One popular technique is to utilize firewalls for intercepting the requests and addressing them with redirects or tailored responses. This reduces the waste of resources and preserves your servers’ capacity for actual customers.
You could optimize the response to generic requests like these through cache servers. Using a solution like varnish servers in front of your web servers, could quickly respond to generic requests both malicious and valid. This method stores the content of web pages and quickly relays them when requested, VS having the web server rebuild the page from scratch.
Lastly, you could mitigate the issue at the web server itself through server-level instructions or in the code. Also note that with the earlier examples like the firewall and caching, these could also be done on the same server where the web pages are generated. Separating these layers into individual servers has cost implications.
Which Records To Store And How
Deciding which visitor traffic to keep and for how long has a lot of implications. The more information you store, the more costly it becomes. At some point, you will need to ask yourself how much information is needed. For example, are visitor logs from 2yrs ago useful?

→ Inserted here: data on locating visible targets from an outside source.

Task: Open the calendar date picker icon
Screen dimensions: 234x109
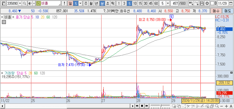Action: (231, 3)
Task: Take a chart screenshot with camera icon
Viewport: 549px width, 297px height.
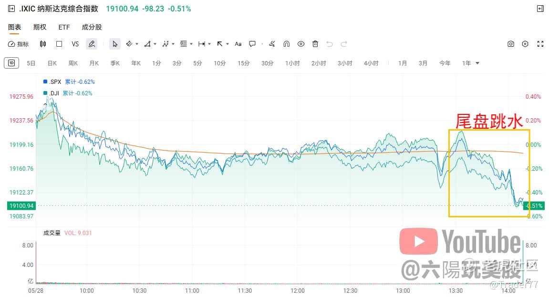Action: [x=511, y=44]
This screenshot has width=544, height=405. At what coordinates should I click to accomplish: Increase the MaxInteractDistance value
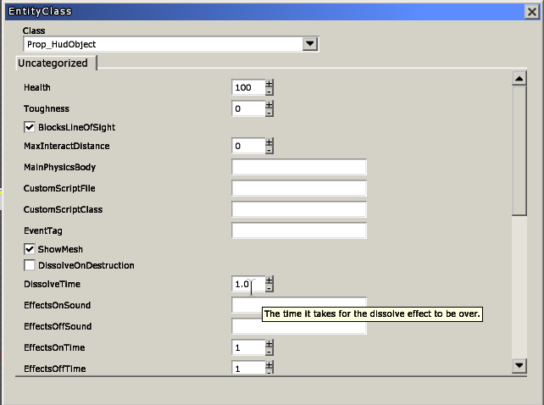269,141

One popular method is to store all records possible for a particular amount of time. Then you can either delete records older than that timeframe or engage in a technique known as warehousing. With this method, you move data to cheaper yet slower storage options also known as long-term storage or archiving.

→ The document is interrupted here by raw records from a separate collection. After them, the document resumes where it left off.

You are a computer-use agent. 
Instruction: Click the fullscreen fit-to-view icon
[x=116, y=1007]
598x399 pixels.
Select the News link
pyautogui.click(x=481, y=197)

Most servers store access logs. For example, the Apache web server which runs on Linux servers automatically captures this data. As noted before, we like to use a relational database management system when relevant. Logs are files on your file system taking up hard drive space. Depending on your database setup, it will also be a file on your file system taking up hard drive space, or it could be a dedicated instance. Understanding how each technology works and its limitations will help you to make the right decision for your organization.
PROs and CONs
In case we missed any during the article, we will sum up the pros and cons below
Google Analytics Pros
- Popular, making it relatively easy to get help
- Many products are designed to integrate quickly with it
- Graphical analysis of data
Google Analytics Cons
- Several points of data are missing or summarized like user_agent and IP
- Many records are not counted for a range of reasons
- The visitor summary is updated only once per day
- Forced changes to interface e.g. GA4 rollout
Custom Recording Pros
- Clear record of all visits regardless of the scenario e.g. bot, real visitor, etc
- Ability to check and analyze visitor details at will
- Potential for deeper analysis with more data points available e.g. lat/lon and continent.
- Ability to combine visitor data with other information for context e.g. user ID or content ID
Custom Recording Cons
- Takes more effort to analyze the data, even if using 3rd party tools in conjunction with logs
- Increase in storage costs for storing lots of data or potential loss of details if storage is limited
- Another aspect that needs to be secured
Managing your own visitor logs has pros and cons. As a pro, you are able to view raw visitor information before it is analyzed by a third party, where aspects may be summarized or missed. On the other hand, utilizing a 3rd party provider like Google Analytics is relatively easy.
We personally look at the situation this way. If you are paying for traffic, you should be analyzing it yourself as well as using 3rd party providers. If security is important to you, you should be recording and analyzing these records yourself and with 3rd party providers. However, for most websites online, the information is noise and should be left to analysis software.